**WORK TO COMPLETE**
Reproduce the data below, swapping "Instruction" for "Command" everywhere and leaving all other text the same. Omit the pictures from your answer.

**ENTRIES**
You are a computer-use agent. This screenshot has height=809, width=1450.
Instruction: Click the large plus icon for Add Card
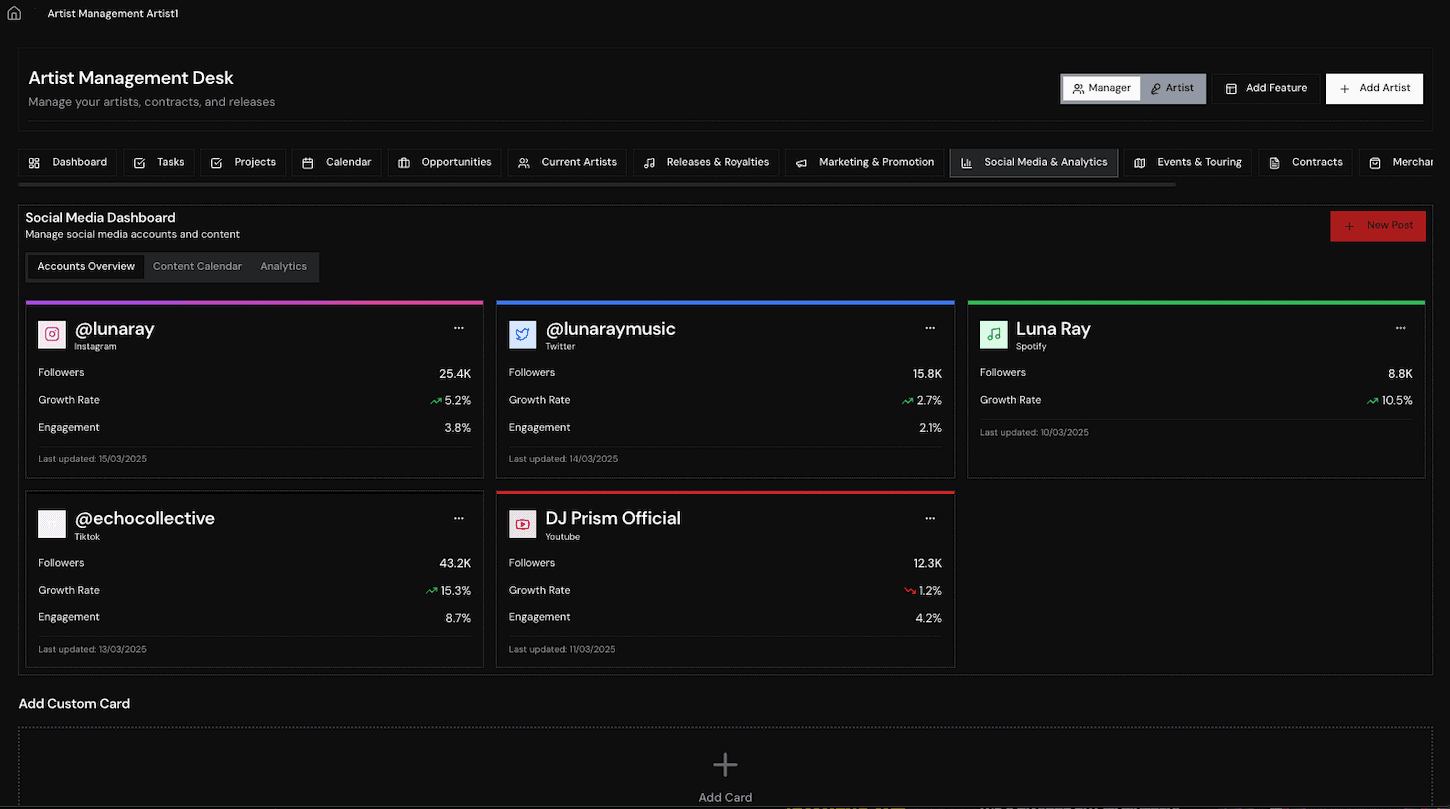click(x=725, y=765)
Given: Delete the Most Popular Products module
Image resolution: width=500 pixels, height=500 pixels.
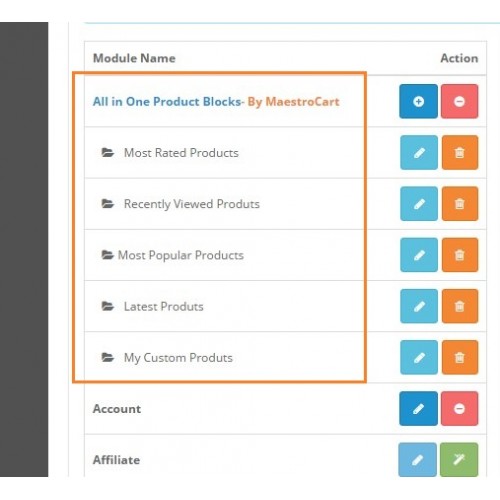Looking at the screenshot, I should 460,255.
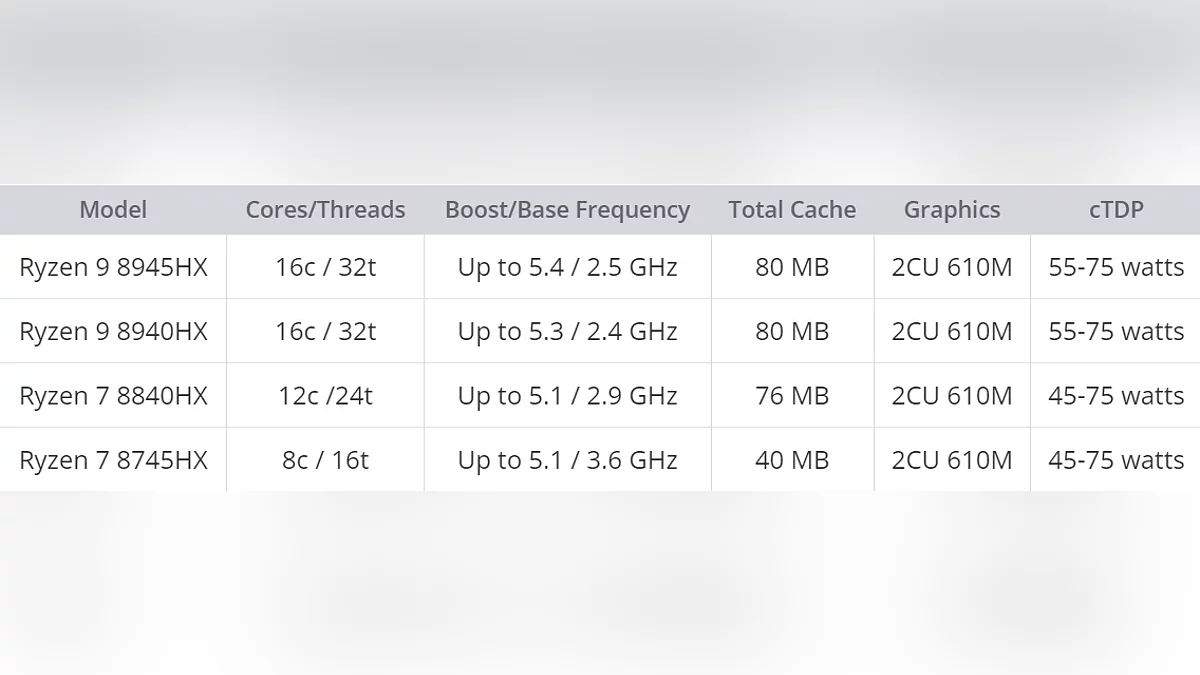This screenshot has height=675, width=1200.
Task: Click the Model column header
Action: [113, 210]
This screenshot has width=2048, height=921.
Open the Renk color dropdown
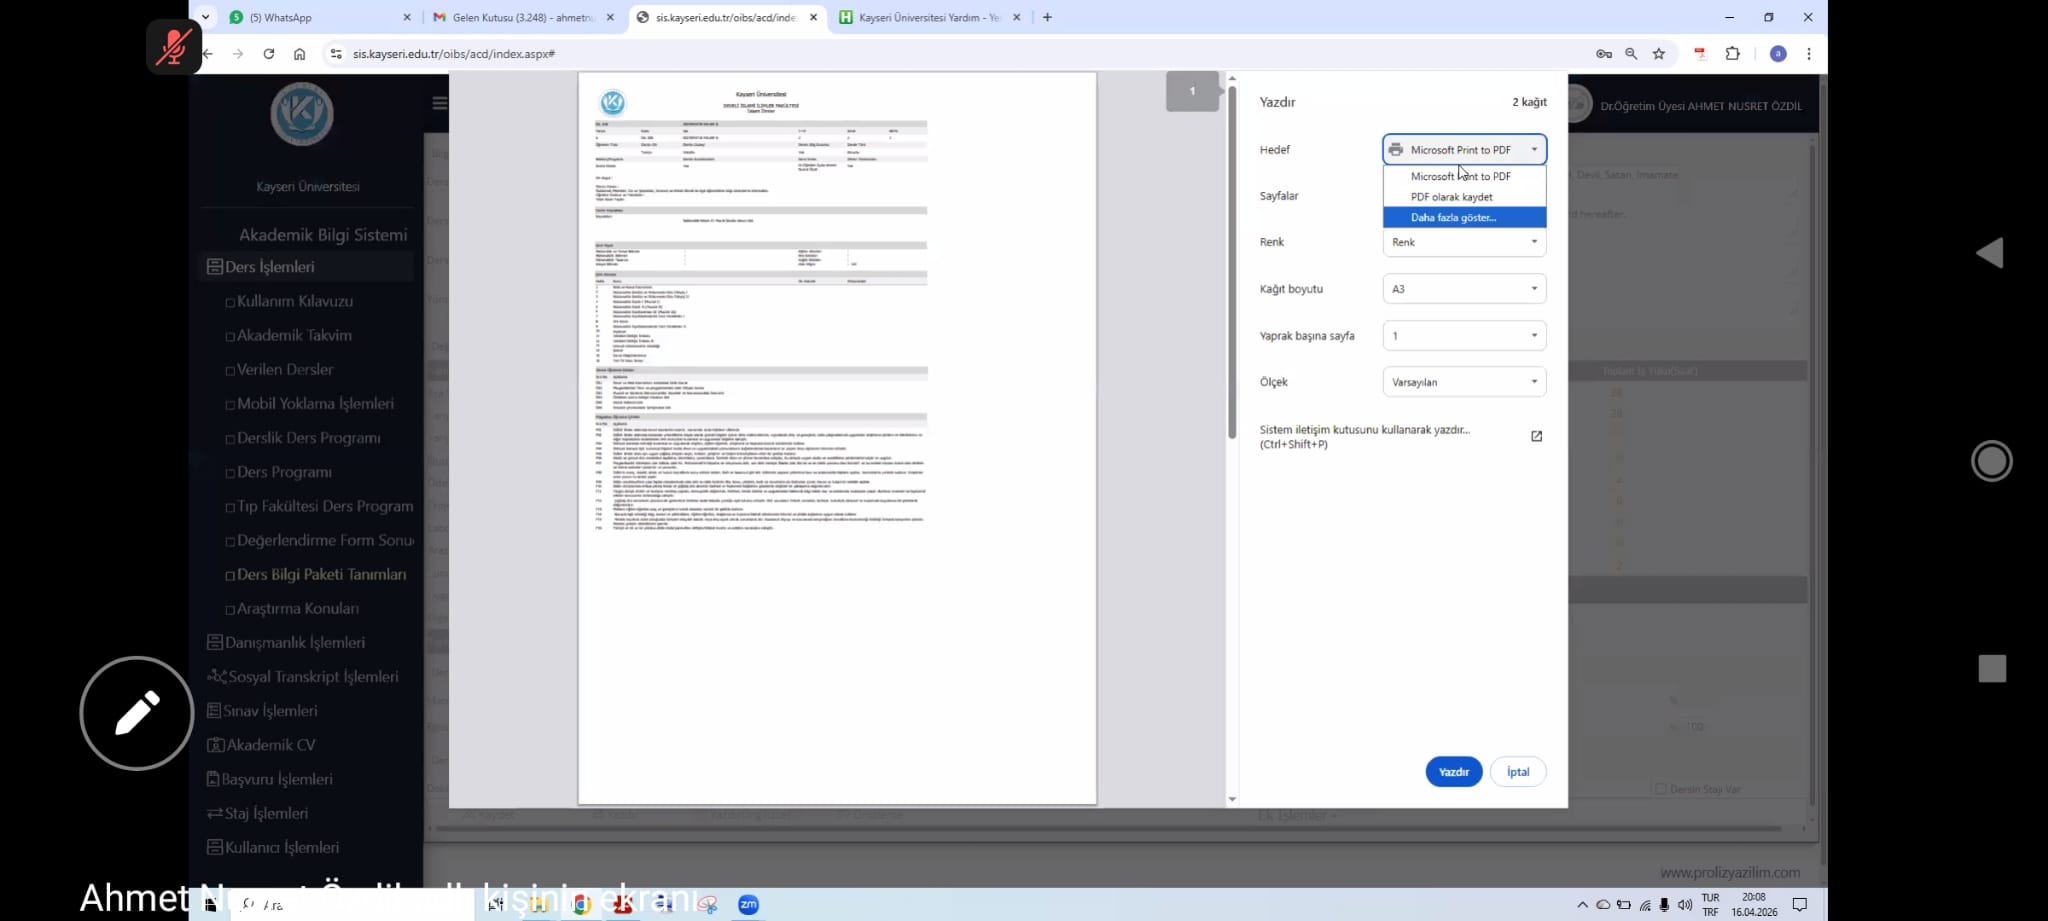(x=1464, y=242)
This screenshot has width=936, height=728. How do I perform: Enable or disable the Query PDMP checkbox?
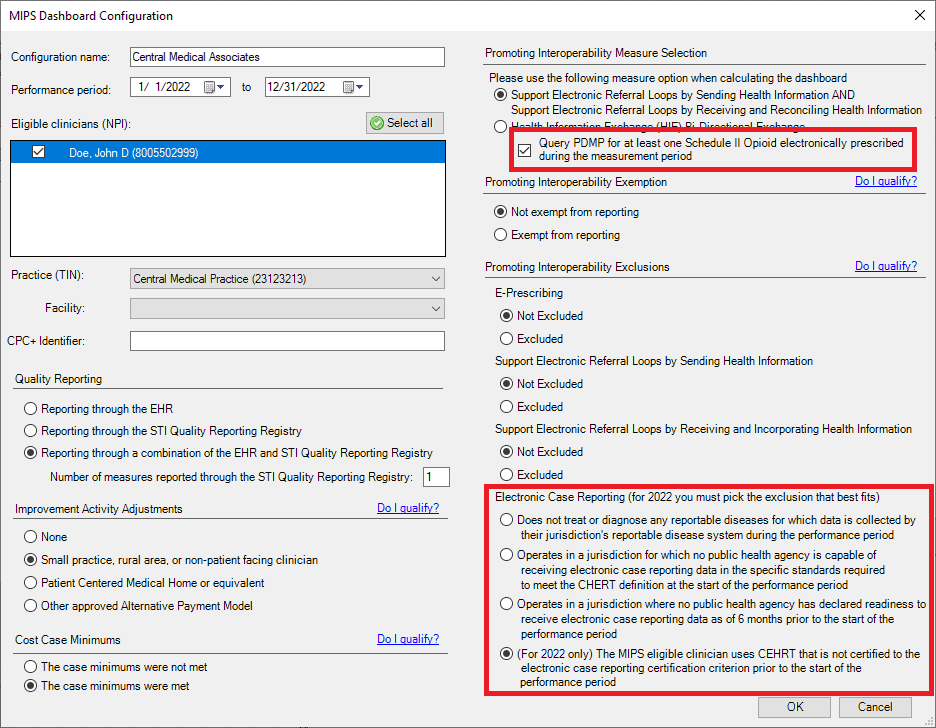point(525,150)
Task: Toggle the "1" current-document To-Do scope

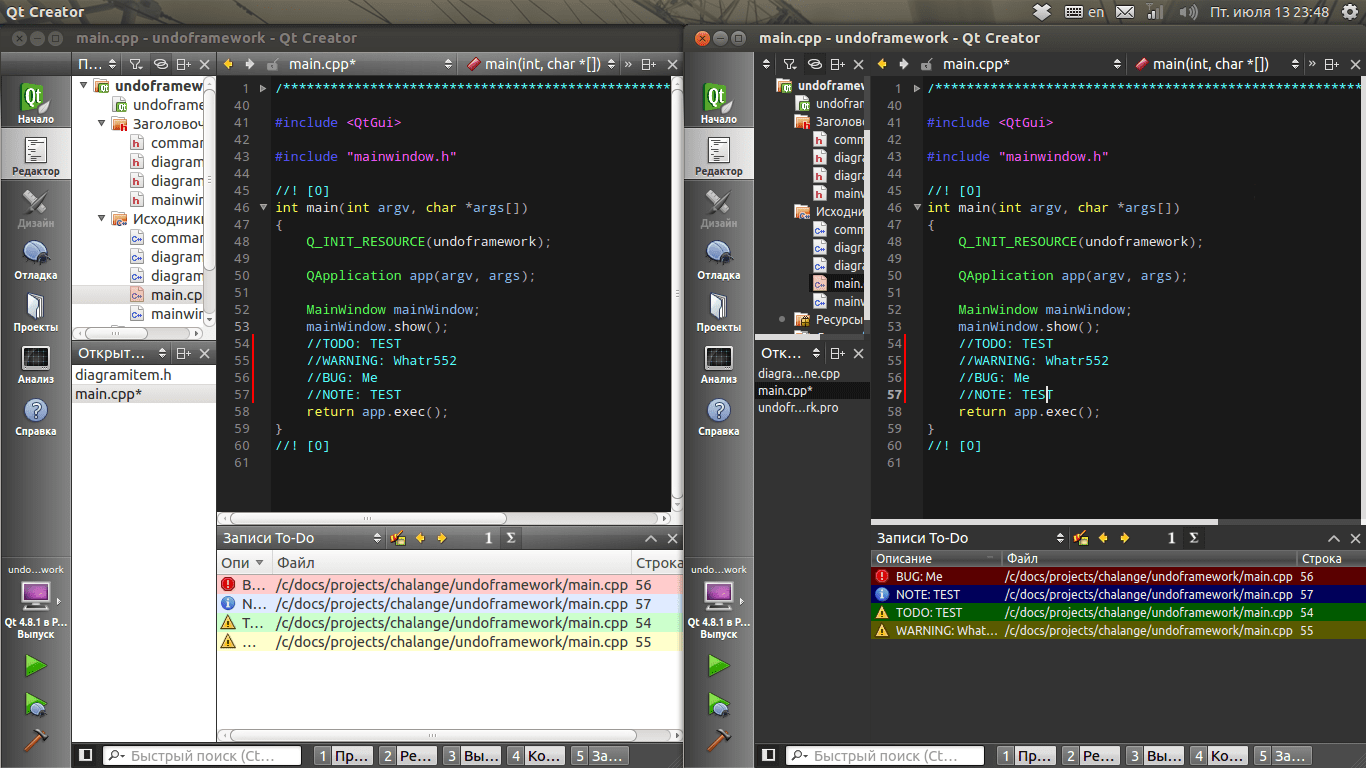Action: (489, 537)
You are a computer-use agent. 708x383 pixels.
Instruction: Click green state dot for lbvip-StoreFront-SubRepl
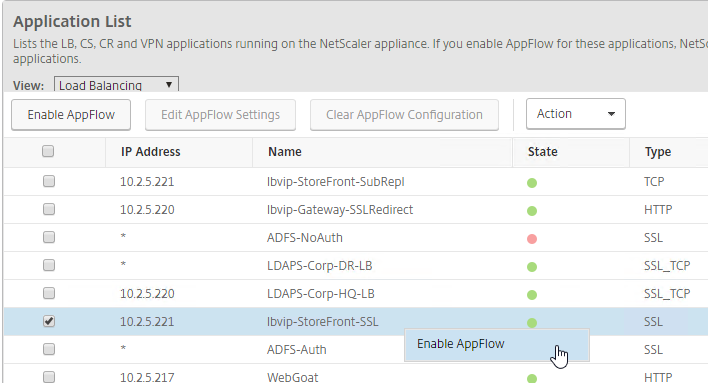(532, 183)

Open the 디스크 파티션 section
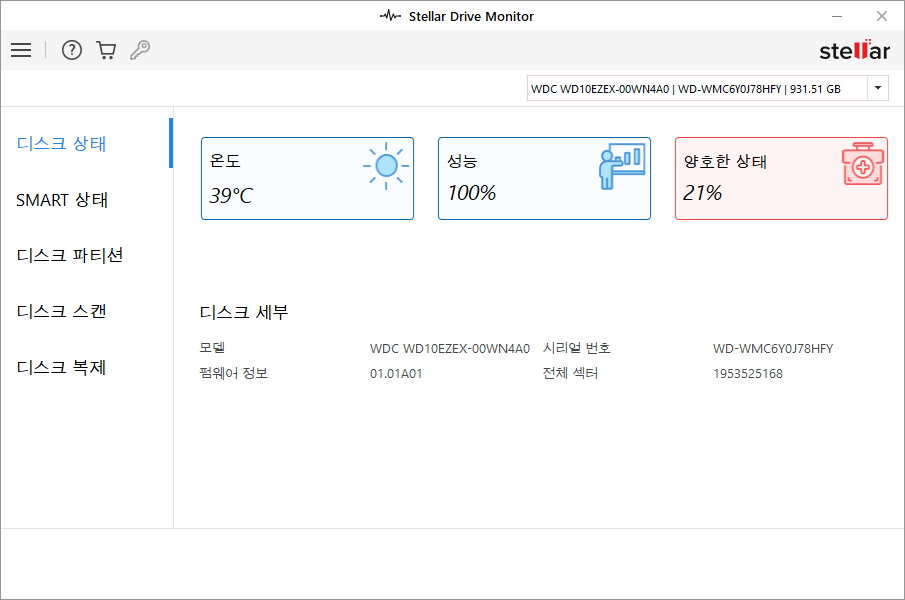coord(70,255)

**RESPONSE TO THIS EXERCISE**
You are a computer-use agent. This screenshot has height=809, width=1450.
Command: Click the large plus icon for Add Card
click(x=725, y=765)
Given: Delete the Most Popular Products module
Image resolution: width=500 pixels, height=500 pixels.
Looking at the screenshot, I should 460,255.
This screenshot has height=675, width=1200.
Task: Click the Model column header
Action: [113, 210]
This screenshot has width=2048, height=921.
Open the Renk color dropdown
(x=1464, y=242)
This screenshot has width=936, height=728. How do I perform: Enable or disable the Query PDMP checkbox?
point(525,150)
Task: Toggle the "1" current-document To-Do scope

Action: (489, 537)
You are a computer-use agent. 708x383 pixels.
Command: Click green state dot for lbvip-StoreFront-SubRepl
(532, 183)

Open the 디스크 파티션 section
coord(70,255)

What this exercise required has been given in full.